From: "Mika Penttilä" <mpenttil@redhat.com>
To: Alistair Popple <apopple@nvidia.com>
Cc: linux-mm@kvack.org, akpm@linux-foundation.org,
linux-kernel@vger.kernel.org, "Sierra Guiza,
Alejandro (Alex)" <alex.sierra@amd.com>,
Felix Kuehling <Felix.Kuehling@amd.com>,
Jason Gunthorpe <jgg@nvidia.com>,
John Hubbard <jhubbard@nvidia.com>,
David Hildenbrand <david@redhat.com>,
Ralph Campbell <rcampbell@nvidia.com>,
Matthew Wilcox <willy@infradead.org>,
Karol Herbst <kherbst@redhat.com>, Lyude Paul <lyude@redhat.com>,
Ben Skeggs <bskeggs@redhat.com>,
Logan Gunthorpe <logang@deltatee.com>,
linuxram@us.ibm.com, paulus@ozlabs.org
Subject: Re: [PATCH 2/2] selftests/hmm-tests: Add test for dirty bits
Date: Mon, 15 Aug 2022 07:05:01 +0300 [thread overview]
Message-ID: <2aa2013a-735d-a96a-2f35-0a44a06d85f0@redhat.com> (raw)
In-Reply-To: <87h72ew4p6.fsf@nvdebian.thelocal>
On 15.8.2022 6.21, Alistair Popple wrote:
>
> Mika Penttilä <mpenttil@redhat.com> writes:
>
>> On 15.8.2022 5.35, Alistair Popple wrote:
>>> Mika Penttilä <mpenttil@redhat.com> writes:
>>>
>>>> Hi Alistair!
>>>>
>>>> On 12.8.2022 8.22, Alistair Popple wrote:
>>> [...]
>>>
>>>>> + buffer->ptr = mmap(NULL, size,
>>>>> + PROT_READ | PROT_WRITE,
>>>>> + MAP_PRIVATE | MAP_ANONYMOUS,
>>>>> + buffer->fd, 0);
>>>>> + ASSERT_NE(buffer->ptr, MAP_FAILED);
>>>>> +
>>>>> + /* Initialize buffer in system memory. */
>>>>> + for (i = 0, ptr = buffer->ptr; i < size / sizeof(*ptr); ++i)
>>>>> + ptr[i] = 0;
>>>>> +
>>>>> + ASSERT_FALSE(write_cgroup_param(cgroup, "memory.reclaim", 1UL<<30));
>>>>> +
>>>>> + /* Fault pages back in from swap as clean pages */
>>>>> + for (i = 0, ptr = buffer->ptr; i < size / sizeof(*ptr); ++i)
>>>>> + tmp += ptr[i];
>>>>> +
>>>>> + /* Dirty the pte */
>>>>> + for (i = 0, ptr = buffer->ptr; i < size / sizeof(*ptr); ++i)
>>>>> + ptr[i] = i;
>>>>> +
>>>>
>>>> The anon pages are quite likely in memory at this point, and dirty in pte.

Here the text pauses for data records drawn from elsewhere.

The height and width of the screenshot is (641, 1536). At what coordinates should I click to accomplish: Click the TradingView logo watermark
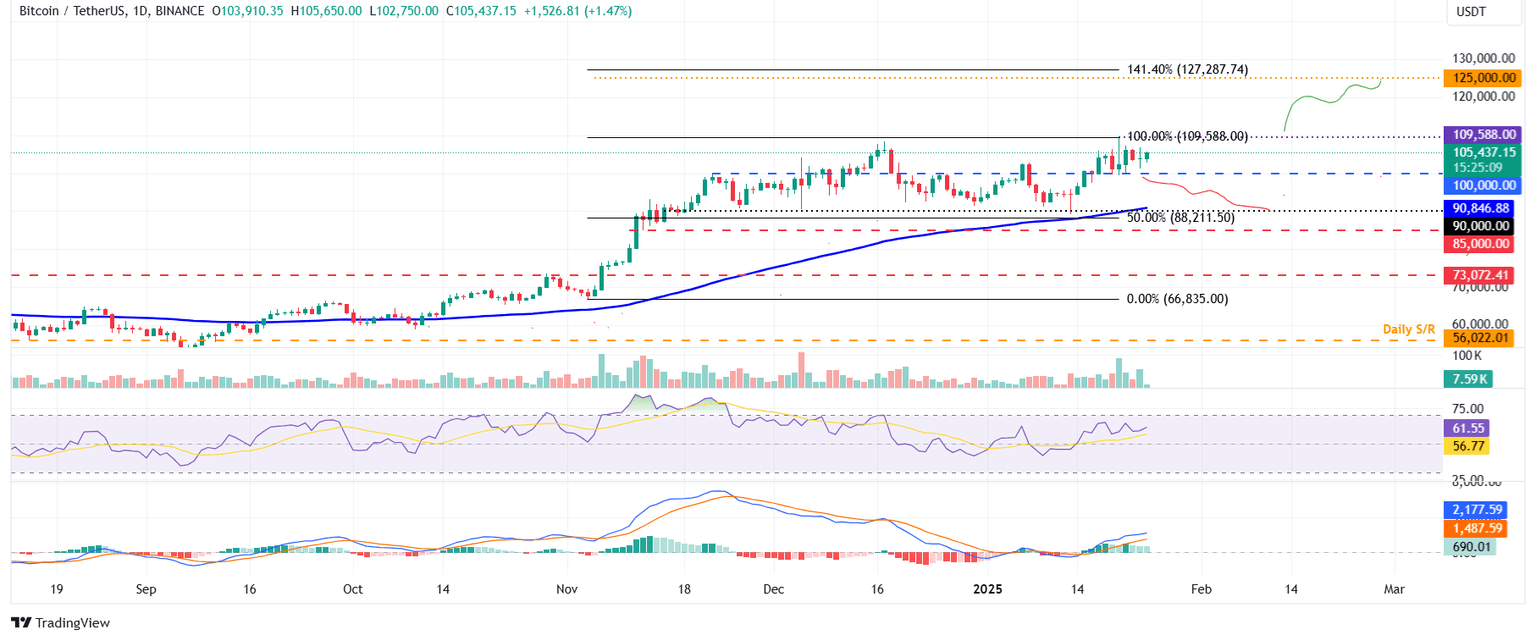(x=60, y=623)
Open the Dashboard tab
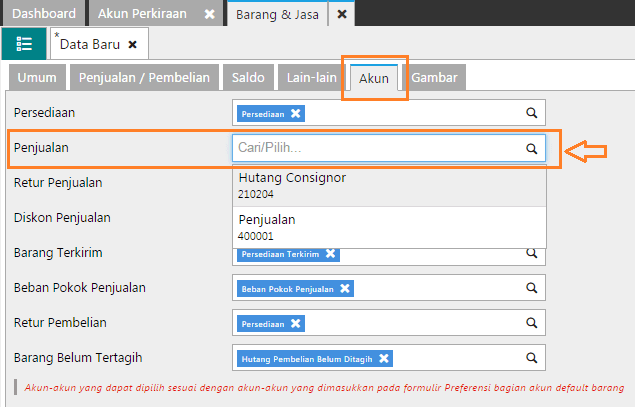The width and height of the screenshot is (635, 407). [x=44, y=14]
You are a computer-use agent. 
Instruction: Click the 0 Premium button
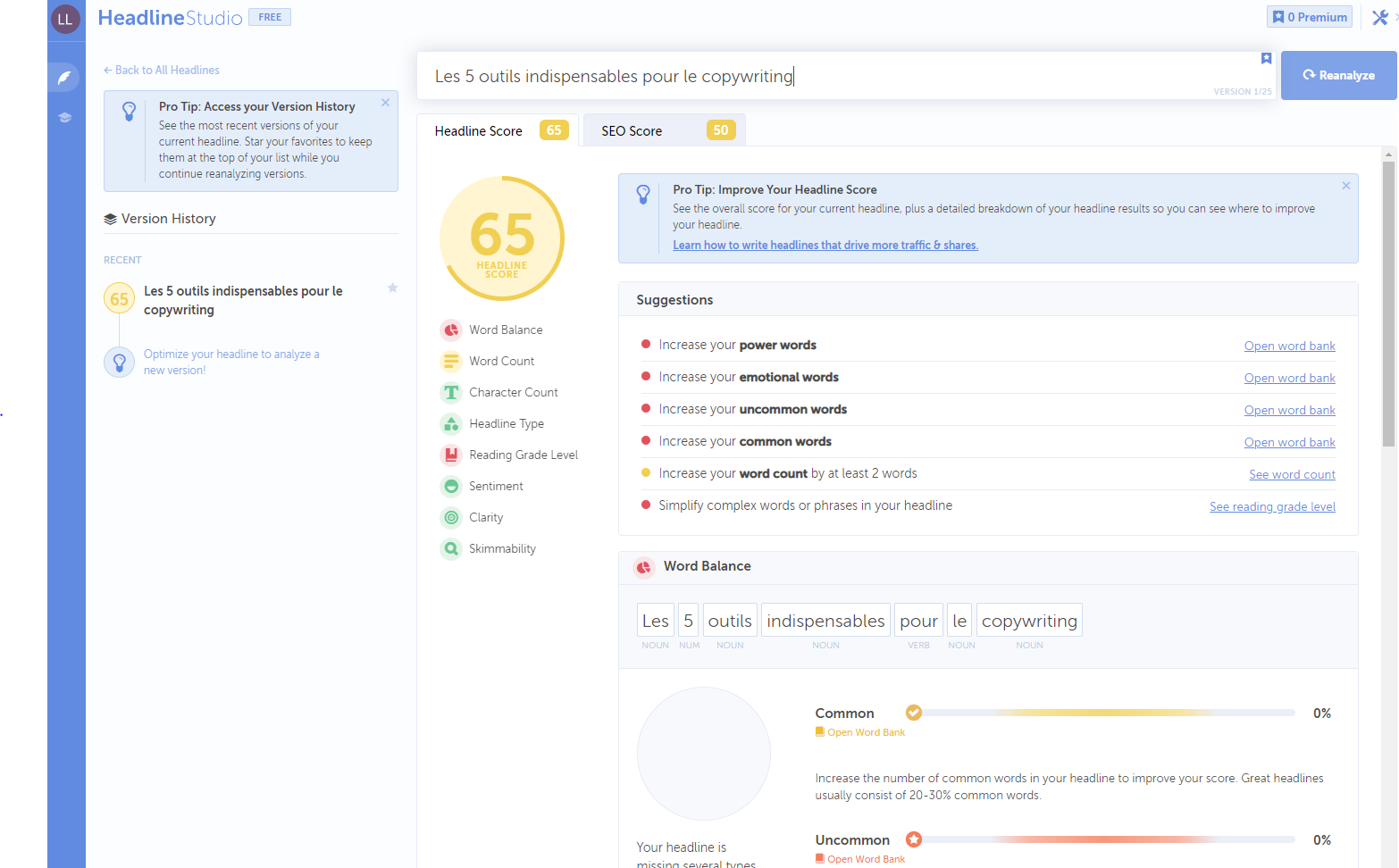(x=1309, y=17)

>>> Why would the pte be dirty? I just confirmed using some modified pagemap
>>> code that on my system at least this isn't the case.
>>>
>>>>> + /*
>>>>> + * Attempt to migrate memory to device, which should fail because
>>>>> + * hopefully some pages are backed by swap storage.
>>>>> + */
>>>>> + ASSERT_TRUE(hmm_migrate_sys_to_dev(self->fd, buffer, npages));
>>>>
>>>> And pages marked dirty also now. But could you elaborate how and where the above
>>>> fails in more detail, couldn't immediately see it...
>>> Not if you don't have patch 1 of this series applied. If the
>>> trylock_page() in migrate_vma_collect_pmd() succeeds (which it almost
>>> always does) it will have cleared the pte without setting PageDirty.
>>>
>>
>> Ah yes but I meant with the patch 1 applied, the comment "Attempt to migrate
>> memory to device, which should fail because hopefully some pages are backed by
>> swap storage" indicates that hmm_migrate_sys_to_dev() would fail..and there's
>> that ASSERT_TRUE which means fail here.
>>
>> So I understand the data loss but where is the hmm_migrate_sys_to_dev() failing,
>> with or wihtout patch 1 applied?
>
> Oh right. hmm_migrate_sys_to_dev() will fail because the page is in the
> swap cache, and migrate_vma_*() doesn't currently support migrating
> pages with a mapping.
>
Ok I forgot we skip also page cache pages, not just file pages...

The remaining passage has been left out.